What is the optimal DC phenotype for cancer immunotherapy?
Optimal DC phenotype for cancer immunotherapy:
•High CCR7: allow migration do draining lymph node where they can antigen present to the T-cells
•High CD80/CD86: signal 2. Needed for proper activation of T-cell response
•High IL-12/IL-27: signal 3 for Th1-cells and CTLs
•High lifespan
•GM-CSF!
•TNF-alfa!: makes a DC more mature, upregulates costimulatory molecules and therefore will induce a stronger T-cell response.
•PGE2!: enhances maturation and upregulates CCR7 on DCs. Needed for migration
•TLR-L (R848, pl:C)!: specifically ones that CD8+ T-cells like the ones (mentioned). They target the endosomal TLRs and mimic a virus response to induce a proper CD8+ T-cell response.
•Research: signal 1-4 for DC-T-cell interaction (think, costimulatory molecules)
1. Antigen presentation
2. Costimulation signal
3. Polarizing signal (e.g. IL12, IL27)
4. Homing signal: attract T-cells to site of the tumour (or infection)
Where do you inject the DCs?
Difficult to research.
•Intraveniously is not used, because it drains to the spleen and you lose your DCs
•Subcutaniously, intradermally or intranodally are being researched. Not much difference between these. When you inject intradermally, you find the DCs at other sites than the injection site, while if you inject intranodally, you only find the DCs at the site of injection.
o However still not that much difference in number of targeted lymph nodes and redistribution of cells between different injection sites
Why are DC-based immunotherapies less effective?
Because the tumour cells sometimes express a lot of these negative regulating factors that instruct the immune response to be tolerogenic. Check-point inhibitors combined with the DC-based immunotherapies seem far more promising. These trials are mainly still ongoing.
Which DC subset has been implicated to be important in the induction of a CTL response?
CD141+ DCs have been implicated to be important in the induction of the cytotoxic T-cell response. This is the response you want. They are the equivalent of CD8-alfa+ DCs in the mouse. Very little amounts are present in human peripheral blood. This makes leukophoresis even more important, because only 0.05% of your mononeuclear cells are the cells you want. They express TLR1, TLR3, TLR6, TLR7 and TLR8. TLR1 & TLR6 pair up with TLR2 and on their own they are useless. The co-expression with TLR6-8 already implies that they are important in antiviral CD8+ responses and therefore very usefull for anti-cancer immunotherapy.

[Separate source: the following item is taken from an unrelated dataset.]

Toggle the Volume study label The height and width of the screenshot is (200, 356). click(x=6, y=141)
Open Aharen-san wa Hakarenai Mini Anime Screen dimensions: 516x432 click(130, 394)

How are/were more subsets of DCs discovered?
In 2017 even more subsets were discovered using single-cell RNA-seq. The function of all these subsets is still unknown.
Are primary myeloid DCs good to use in cancer therapy and are they better than using monocyte-derived DCs?

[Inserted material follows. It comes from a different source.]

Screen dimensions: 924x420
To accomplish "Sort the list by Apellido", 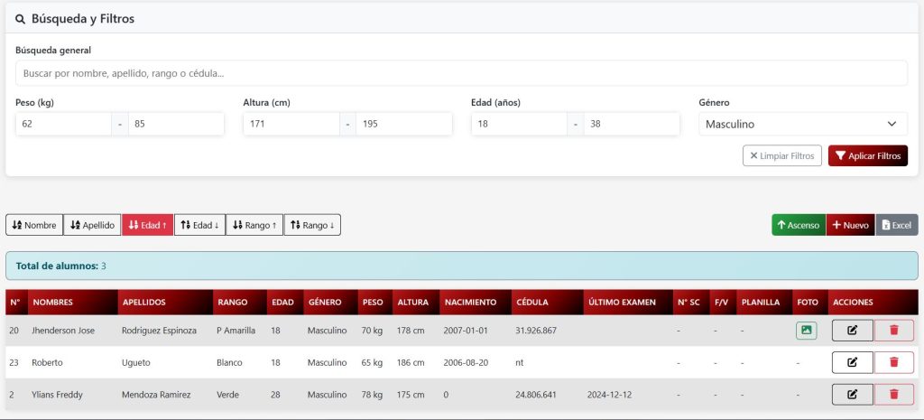I will click(92, 225).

Primary myeloid DCs are safe and give a good immune response in metastatic myeloma patients.
Comperisons to monocyte-derived DCs are difficult. Trials to compare them are ethically difficult because of this.
Can DC-based immunotherapy be used for auto-immunity and allergy?
Research has been started for this. Immune suppressive response with Tregs is needed. Antigen is different and far less well studied. Even more important here is that you instruct the DCs to induce the tolerogenic responses. This has been tried with several adjuvants: NFkappaB inhibitors, vitamin D3, RA (retenoic acid).
You want to treat the patient at the earliest symptomatic stage to stop them from progressing to worse disease.
What are disadvantages of DC-based immunotherapy?
Disadvantages of DC-based immunotherapy:
•Isolation has to be in a clean room
•Really really really expensive
•Limited amount of cells
•It has to be made specifically for the patient
•The culturing of the cells can induce a change in functionality of these cells
•Monocytic derived DCs that now are used are not the natural type of DC
What is an alternative to using DCs?
Make liposomes that you can induce in vivo. You can put in and attach all kind of stuff to these little lipid balls. E.g. : allergen in and adjuvant like vitamin D and attach targeting molecule to make sure the lipid binds to the right DC subset.